Like the whole “Dumbledore is gay” thing, which created a different kind of uproar to the “I don’t think Ron and Hermione should have ended up together” thing. One of them brings up the argument whether something’s true and legitimate representation just because the author says so, even if it’s not mentioned at all in the text itself, the other is just plain silly. The major point here is that it’s a bit of a grab at thin air, whether you’re the most powerful children’s writer in the world or not, to still try and change people’s perceptions of your work long after it’s been published and finished, and long after you’ve “died” as an author.

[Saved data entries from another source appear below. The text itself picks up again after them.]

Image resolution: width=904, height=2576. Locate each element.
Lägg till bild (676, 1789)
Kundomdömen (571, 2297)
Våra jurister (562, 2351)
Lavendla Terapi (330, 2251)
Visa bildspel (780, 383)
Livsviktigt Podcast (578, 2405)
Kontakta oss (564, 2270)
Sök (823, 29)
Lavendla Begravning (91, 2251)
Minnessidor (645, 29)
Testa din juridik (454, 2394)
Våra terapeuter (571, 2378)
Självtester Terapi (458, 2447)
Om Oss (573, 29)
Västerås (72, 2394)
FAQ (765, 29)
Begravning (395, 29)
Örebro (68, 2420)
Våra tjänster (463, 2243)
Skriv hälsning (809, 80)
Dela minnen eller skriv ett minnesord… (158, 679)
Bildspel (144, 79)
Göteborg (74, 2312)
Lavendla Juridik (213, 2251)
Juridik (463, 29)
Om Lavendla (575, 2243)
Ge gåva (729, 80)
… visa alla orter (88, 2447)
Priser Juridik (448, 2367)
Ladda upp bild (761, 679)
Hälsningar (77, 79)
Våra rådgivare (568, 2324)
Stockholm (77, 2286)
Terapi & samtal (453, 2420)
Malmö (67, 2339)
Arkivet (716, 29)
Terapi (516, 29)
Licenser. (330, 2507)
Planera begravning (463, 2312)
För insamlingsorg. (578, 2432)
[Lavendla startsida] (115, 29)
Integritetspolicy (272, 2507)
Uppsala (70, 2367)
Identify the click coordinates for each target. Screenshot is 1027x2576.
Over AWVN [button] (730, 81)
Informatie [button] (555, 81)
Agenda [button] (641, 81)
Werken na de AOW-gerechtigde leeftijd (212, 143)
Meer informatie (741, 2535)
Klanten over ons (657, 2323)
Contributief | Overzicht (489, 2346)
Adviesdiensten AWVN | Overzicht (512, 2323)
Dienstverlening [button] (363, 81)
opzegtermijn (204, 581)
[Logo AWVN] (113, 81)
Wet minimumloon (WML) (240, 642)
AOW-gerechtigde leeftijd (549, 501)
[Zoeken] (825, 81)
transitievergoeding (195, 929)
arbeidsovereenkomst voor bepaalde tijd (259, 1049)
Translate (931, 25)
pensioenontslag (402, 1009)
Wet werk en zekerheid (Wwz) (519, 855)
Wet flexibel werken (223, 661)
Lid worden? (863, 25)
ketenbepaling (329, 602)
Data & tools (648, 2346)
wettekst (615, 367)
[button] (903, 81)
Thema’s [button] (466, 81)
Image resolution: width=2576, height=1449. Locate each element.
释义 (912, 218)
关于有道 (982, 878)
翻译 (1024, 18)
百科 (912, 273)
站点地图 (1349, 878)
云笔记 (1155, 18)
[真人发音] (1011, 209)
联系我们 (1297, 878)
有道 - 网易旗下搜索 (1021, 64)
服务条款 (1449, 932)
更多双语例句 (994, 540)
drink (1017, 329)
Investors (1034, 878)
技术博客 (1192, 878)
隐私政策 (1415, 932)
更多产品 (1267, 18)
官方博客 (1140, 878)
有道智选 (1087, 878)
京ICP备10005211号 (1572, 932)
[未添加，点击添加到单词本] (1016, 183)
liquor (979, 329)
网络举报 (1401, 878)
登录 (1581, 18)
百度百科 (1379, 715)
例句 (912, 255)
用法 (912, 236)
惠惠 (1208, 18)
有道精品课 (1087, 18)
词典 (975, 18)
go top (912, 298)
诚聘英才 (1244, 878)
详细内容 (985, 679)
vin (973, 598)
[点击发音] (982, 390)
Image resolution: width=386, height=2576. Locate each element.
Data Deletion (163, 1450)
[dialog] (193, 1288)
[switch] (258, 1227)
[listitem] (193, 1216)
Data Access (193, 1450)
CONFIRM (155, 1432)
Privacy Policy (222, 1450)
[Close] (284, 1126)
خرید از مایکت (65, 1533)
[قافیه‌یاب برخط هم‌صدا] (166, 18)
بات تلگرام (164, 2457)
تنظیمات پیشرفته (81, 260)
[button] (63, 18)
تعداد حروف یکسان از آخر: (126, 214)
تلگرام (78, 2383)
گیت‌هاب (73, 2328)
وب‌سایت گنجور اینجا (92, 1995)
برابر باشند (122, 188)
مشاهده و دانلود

On one level, you could haul in all the nuances of Barthes’ theory, on another, it’s just pretty straight-up insulting to build your own interpretation of a text—and it might be a very important interpretation to you personally—and have the author come out in interviews and say “No, that’s not right. You must all see this the way that I did when I wrote it.” Overall, that kind of attitude defeats a bit of a the purpose of writing—sure, a lot of works are written with a particular message or musing in mind, and people missing that completely will be a bit of an emotional drain for the writer. And I’m not saying that fans should outright ignore the intention of the author or the substance of the text itself, or use the headcanoning process to squish it so out of shape it’s clearly not the same work. But, we shouldn’t try to strip the power of interpretation and their desire for more from readers, because in the end that’s what readings all about—the story coming alive and weaving in with their imagination.
You want to read a fantasy story as an allegory for coming out? Go ahead. You want to like the side characters more than the ones the author puts the spotlight on? Rock and roll. You appreciate the work overall but are unhappy with the way it handles certain aspects, and wish they could have been less problematic? Go, go, go. The power is in your hands, fiction consumer. Use it for good and don’t let anyone, even if it’s the writer of the work, who has a different brain to you and is abjectly seperate from the story itself, tell you no.